When we ask forgiveness, we are reversing the fall of our first parents – After Adam and Eve sinned, they justified themselves and so instead of receiving God’s forgiveness, they were cast out of Paradise. When we admit our sin and ask forgiveness, we are reversing this sin of pride and self-justification, and we make ourselves citizens of Paradise.


When we grant forgiveness, we are being like God – What could be greater than to imitate the Lord Himself? God forgives us “seventy times seven,” and He asks us to do the same. When we forgive those who wrong us, we are being like Him.


How do we ask for and grant forgiveness in daily life?

  1. Do not let little things pass – Even small flare-ups of temper and petty disagreements should not be allowed to pass. If we offend or have a disagreement of any kind, no matter how small, ask and grant forgiveness. 
  2. Do not wait too long to ask forgiveness – St. Paul says, “Do not let the sun go down on your anger.” If you have had a fight with someone, pray for awhile to calm yourself and receive guidance from God, and then approach your brother with whom you have had a problem. This is like avoiding piling up credit card debt: If you always keep a clean slate with everyone, you will not have to dig yourself out of a deep hole.
  3. Do not over-analyze what happened – We get too complicated, figuring out who said what and why, and who was at fault. Usually this is related to trying to justify ourselves and make the other person look bad. The “bottom line” is that we are all sinners, and that the demons are constantly trying to make us misunderstand and hurt each other. Just go and say, “I sinned against you; forgive me.”
  4. Prepare yourself: The other person may not respond well  – Do not be disturbed if the other person is still angry or heaps accusation upon you. The important thing is that you have done your part by asking forgiveness, and that this is pleasing to God. It is up to the other person to respond with love; if he does not, that does not erase the good thing you have done by asking forgiveness. God sees and God forgives. If the other person remains angry and will not forgive, pray for him.
  5. When someone asks you for forgiveness, do not accuse – When you are the one who is being asked to forgive, just forgive. Do not say, “Well, I forgive, but…” and then heap accusations upon the person or say how hurt you were, etc, etc. This is forgiveness “with a hook”: you use the supposed forgiveness to get revenge by making the other person feel bad. This is not pleasing to Our Lord, and it does not help you but condemns you.
  6. Remember that your emotions will not heal at once – You can make a choice to ask forgiveness and to forgive without your emotions being totally calm. They just have to be calm enough for you to keep them under control. Especially if the offense between the two people was serious, the emotions may take a long time to heal. But it is important to remember that involuntary bitter feelings are not the same as a refusal to forgive. We start with the will – we choose to forgive and we beg for and grant forgiveness. Then we can begin to heal the emotions, which may take awhile.
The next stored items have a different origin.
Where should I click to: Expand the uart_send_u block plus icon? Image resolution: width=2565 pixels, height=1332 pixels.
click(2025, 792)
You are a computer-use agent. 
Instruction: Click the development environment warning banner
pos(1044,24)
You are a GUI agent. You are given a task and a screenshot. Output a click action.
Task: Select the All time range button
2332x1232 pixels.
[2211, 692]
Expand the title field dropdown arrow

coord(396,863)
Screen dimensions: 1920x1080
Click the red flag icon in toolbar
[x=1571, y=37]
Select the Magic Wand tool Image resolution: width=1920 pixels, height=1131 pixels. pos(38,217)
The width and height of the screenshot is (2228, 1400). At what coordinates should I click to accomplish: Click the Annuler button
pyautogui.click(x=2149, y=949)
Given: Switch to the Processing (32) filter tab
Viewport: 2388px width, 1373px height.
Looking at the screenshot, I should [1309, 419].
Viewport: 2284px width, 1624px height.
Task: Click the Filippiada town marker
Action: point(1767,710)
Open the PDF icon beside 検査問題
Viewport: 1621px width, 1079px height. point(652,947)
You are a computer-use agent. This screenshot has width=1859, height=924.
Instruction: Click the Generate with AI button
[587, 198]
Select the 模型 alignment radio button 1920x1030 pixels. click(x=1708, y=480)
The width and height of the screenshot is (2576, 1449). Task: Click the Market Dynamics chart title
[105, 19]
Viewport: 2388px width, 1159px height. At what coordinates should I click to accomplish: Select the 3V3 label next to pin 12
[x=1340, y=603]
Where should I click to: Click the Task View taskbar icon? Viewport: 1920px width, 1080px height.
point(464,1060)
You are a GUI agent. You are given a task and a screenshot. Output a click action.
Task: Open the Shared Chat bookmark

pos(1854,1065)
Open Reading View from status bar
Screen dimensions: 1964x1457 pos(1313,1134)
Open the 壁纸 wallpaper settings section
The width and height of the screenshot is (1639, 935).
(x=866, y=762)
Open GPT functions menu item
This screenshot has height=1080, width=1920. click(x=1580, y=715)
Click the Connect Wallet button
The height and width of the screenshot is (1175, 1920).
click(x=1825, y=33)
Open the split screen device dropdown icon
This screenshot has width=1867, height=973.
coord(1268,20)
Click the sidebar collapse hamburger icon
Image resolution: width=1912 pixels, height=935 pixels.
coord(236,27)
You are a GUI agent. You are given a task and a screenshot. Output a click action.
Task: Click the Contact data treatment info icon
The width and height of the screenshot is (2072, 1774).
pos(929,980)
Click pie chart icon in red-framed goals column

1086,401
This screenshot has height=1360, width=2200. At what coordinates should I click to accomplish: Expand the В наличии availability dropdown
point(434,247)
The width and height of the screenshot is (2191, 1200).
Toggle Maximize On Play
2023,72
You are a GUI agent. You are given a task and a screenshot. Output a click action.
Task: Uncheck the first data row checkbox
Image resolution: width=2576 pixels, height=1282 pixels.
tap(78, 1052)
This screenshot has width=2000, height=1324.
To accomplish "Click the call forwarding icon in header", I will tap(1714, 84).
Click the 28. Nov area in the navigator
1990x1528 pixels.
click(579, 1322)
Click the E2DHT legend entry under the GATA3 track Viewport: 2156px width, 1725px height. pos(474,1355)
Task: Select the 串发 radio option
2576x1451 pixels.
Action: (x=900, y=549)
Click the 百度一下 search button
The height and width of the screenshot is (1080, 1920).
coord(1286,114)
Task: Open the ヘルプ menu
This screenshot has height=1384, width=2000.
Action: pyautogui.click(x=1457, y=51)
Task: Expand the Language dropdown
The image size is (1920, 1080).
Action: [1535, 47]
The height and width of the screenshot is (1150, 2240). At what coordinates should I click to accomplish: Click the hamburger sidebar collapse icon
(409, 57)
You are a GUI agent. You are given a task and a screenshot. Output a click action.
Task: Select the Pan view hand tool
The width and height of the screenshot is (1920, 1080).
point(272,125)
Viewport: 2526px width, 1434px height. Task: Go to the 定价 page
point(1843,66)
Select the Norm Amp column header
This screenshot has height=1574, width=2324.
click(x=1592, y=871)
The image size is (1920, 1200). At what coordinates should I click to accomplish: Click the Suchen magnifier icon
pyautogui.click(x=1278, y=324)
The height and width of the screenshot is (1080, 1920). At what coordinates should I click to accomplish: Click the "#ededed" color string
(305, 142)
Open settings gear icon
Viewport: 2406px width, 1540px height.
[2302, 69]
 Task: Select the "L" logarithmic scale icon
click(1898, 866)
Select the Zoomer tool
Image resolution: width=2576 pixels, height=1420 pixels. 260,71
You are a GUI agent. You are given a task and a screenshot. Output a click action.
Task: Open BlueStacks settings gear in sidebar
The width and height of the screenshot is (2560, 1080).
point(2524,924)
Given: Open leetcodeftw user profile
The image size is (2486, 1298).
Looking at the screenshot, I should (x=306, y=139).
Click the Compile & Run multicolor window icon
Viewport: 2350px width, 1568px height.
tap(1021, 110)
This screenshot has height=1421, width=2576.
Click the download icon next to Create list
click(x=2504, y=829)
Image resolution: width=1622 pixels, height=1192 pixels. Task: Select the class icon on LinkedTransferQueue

How do I heal my feelings when someone has hurt me?

The very best and only really effective method is prayer. Pray specifically, by name, for the person who has wronged you or whom you have wronged. This helps the person you are praying for and you as well. Persevere; it may take awhile. But however long it takes, it is worth it, for by this we gain Paradise.


A very good family habit – the nightly forgiveness

In holy monasteries, at the end of the last service of the day, all the monks ask forgiveness of each other. This can and should be done in families, as well. Before the children go to bed, everyone in the family should bow to everyone else and say, “Forgive me,” and exchange a holy kiss. This way, if we have not dealt with a problem that day, we are forced to deal with it before we go to bed. We forgive, we receive forgiveness, and we can sleep in peace.